# Gastric ulcers, what were your horse's symptoms?



## Monkers (15 February 2012)

I am doing some research into gastric ulcers and the symptoms horses display, and would be really grateful if anyone could help with the below.

I am only interested to hear about all cases where horses went on to have gastric ulcers diagnosed. I am mainly interested in the symptoms and their diversity, but all of the below would be helpful.....

For example

What were your horse's symptoms, and how did they present? Did they come on gradually or was there an overnight change in the horse.

Were the symptoms behavioral or physical or a combination of both.

What were you feeding at the time of diagnosis

How long did your vet take to diagnose the ulcers

were you able to find out the exact location of the ulcers

Were you suprised at the degree of severity of the ulcers (to a greater or lesser extent) in relation to the level of symptoms in the horse. (i.e, did the horse present mild symptoms but have severe ulcers)

Did you find treatment effective and over what time scale. What treatment did you have?

Have the problems reoccured and is the horse back to his normal working self.

Many thanks for any help you are able to give.


----------



## bordermare (16 February 2012)

My horses ulcers were discovered beacause one of them became infected and caused a gastric impaction. Horse was very poorly with high temperature and colic. Vet realised it wasn't a normal colic so she was taken to Glasgow for investigation. They scoped, cleared the impaction and found a nasty ulcer. She had 2 months treatment followed by 2months maintenance of gastrogard. This healed the ulcer but there was still some redness around the pyloris.

Retrospectively I had thought she had been a bit lacklustre for a couple of months beforehand. Also although the ulcers are under control now with management and omeprazole (in winter months) I think she has always had a problem. Every spring she would go off her food and I would get the vet but he could never find any real symptoms and we put it down to her seasons starting up again.

When she had the ulcer that made her ill she was being fed Allen & Page Clam & Condition (always well soaked). Since her ilness she get's Dengie Alpha A non molasses and seems to be thriving on that. Also she is on adlib hay.

Since diagnosis, treatment and management she has put on 50 kilos and goes much rounder and softer when ridden.

Hope this helps with your research.


----------



## twinkle (16 February 2012)

Well my mare had an operation on her hind legs and this is were i think it all started but whats to say she didnt have them before!

It was a very gradual thing she slowly lost weight used to be a fatty and i just couldnt get it back on her she was on soaked hay and alfa-a lite with general vit and min supp at the time.
with turnout all day for about 7 hours and stabled at night never stressy.

These were her symtoms that gradually came on over a year period will try to put them in order from beg to end:

not really wanting to go as forward as normal when ridden
starting to leave feed including hay
would start to slightly head shake when ridden
slowly losing weight
good on the right rein but would bend her whole body to the right on the left rein 
started to buck or just refuse to move on lunge and ridden
very mild colics 
got more and more of a stressy horse (used to be very very calm easy going horse)

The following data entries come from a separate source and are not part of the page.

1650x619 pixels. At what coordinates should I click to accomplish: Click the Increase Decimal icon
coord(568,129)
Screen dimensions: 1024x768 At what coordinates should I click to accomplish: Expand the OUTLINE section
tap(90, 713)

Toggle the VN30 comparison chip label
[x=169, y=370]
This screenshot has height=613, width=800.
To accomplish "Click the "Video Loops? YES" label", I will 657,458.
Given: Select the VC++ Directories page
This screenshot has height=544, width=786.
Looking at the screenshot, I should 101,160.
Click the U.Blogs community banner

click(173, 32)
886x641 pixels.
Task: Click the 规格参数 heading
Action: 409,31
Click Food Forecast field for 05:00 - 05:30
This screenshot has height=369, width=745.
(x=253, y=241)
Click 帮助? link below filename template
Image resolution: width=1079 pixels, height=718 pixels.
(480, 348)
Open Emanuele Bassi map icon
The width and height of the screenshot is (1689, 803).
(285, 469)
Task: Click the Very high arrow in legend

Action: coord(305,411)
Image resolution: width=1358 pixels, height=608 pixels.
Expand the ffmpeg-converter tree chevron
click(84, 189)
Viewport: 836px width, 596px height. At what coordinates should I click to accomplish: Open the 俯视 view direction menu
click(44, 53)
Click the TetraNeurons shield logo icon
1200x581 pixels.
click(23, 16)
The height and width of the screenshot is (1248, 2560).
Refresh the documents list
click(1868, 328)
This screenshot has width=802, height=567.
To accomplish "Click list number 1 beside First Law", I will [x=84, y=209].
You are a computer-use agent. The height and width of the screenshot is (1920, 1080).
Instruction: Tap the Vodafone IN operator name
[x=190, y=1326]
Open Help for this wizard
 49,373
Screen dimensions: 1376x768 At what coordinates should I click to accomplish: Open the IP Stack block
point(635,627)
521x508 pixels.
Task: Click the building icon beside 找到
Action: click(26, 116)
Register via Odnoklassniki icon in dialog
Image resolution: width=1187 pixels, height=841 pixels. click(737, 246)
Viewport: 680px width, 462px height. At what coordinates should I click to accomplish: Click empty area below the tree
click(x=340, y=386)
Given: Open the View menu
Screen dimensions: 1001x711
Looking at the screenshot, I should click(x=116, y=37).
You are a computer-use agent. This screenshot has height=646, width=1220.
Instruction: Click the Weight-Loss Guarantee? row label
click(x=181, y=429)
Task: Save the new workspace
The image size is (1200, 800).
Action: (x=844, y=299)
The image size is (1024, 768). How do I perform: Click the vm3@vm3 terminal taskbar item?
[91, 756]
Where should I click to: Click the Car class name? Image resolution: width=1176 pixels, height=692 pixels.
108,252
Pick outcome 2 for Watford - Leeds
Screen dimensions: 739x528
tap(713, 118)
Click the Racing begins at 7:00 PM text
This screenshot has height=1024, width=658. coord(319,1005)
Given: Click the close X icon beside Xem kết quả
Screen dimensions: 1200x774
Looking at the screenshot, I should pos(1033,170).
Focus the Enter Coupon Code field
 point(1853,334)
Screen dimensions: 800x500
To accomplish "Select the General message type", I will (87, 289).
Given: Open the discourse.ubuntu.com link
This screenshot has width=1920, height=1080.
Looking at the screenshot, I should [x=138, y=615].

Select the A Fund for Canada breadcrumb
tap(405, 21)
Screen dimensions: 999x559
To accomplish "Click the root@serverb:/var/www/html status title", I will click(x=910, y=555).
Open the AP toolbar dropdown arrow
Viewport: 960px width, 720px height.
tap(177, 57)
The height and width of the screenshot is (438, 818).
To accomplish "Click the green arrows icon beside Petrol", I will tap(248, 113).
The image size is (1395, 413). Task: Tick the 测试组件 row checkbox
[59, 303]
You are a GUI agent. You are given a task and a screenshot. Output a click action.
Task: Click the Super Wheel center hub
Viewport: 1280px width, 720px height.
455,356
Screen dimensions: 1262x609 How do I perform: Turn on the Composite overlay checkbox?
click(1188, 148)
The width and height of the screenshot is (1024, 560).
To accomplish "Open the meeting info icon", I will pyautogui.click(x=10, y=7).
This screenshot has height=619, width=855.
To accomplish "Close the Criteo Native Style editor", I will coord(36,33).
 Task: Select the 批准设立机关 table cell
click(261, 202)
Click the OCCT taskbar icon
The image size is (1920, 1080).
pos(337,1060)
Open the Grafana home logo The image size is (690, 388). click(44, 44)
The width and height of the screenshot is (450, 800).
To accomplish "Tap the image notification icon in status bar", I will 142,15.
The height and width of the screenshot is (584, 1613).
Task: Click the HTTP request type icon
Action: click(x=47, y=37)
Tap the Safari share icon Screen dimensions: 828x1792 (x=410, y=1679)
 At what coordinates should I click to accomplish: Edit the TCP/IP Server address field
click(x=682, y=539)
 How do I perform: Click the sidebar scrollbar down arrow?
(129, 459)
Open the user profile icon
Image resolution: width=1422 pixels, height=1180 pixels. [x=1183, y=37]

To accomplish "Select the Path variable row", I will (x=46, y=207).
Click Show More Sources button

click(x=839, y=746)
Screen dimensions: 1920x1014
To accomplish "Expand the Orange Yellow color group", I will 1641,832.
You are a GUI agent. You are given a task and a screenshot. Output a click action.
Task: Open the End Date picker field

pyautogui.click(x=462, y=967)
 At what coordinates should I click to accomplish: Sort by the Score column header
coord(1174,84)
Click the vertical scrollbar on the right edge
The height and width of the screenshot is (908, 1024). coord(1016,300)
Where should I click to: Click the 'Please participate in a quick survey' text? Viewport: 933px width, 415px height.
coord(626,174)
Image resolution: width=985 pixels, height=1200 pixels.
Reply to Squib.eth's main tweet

the last 4 symptoms come on over the last couple of months thats when she was scoped and he had grade 2 ulcers on top of tummy and at the exit of the stomach so vet also suspects that she has colonic ulcers.  she was treated with gastrogaurd and then rescoped and was clear was doing really well for a year and this winter got them again as soon as some of symtoms come on she was scoped so is now being treated again and this time has also been put on succeed. my mare is a friesian she was 9 and a half when diagnosed.



my friends horse at a diffrent stables was also diagnosed and his only symtoms where not wanting to go forward as much in his work and would grind his teeth when ridden. He was a fatty and to look at him you would just think he was being lazy and had a habit of grinding his teeth. He had grade 3 ulcers was shocked and he is a completly diffrent horse now competing very high in dressage he is a andulsian


----------



## peaceandquiet1 (16 February 2012)

Weight loss
Lethargy
Staring coat
Impaction colic
and prior to the above
Starting to buck at jumping competitions

My horse did not object to being girthed.

He became so ill the vet though he had a malignant tumour. Bloods showed very high levels of acute and chronic inflammation.

He was scoped and the vets were surprised at the extent of the ulceration, but his ulcers were in the glandular part of the stomach.

He had two courses of gastrogard.


----------



## Monkers (18 February 2012)

Thank you for the replies! I could do with a few more though!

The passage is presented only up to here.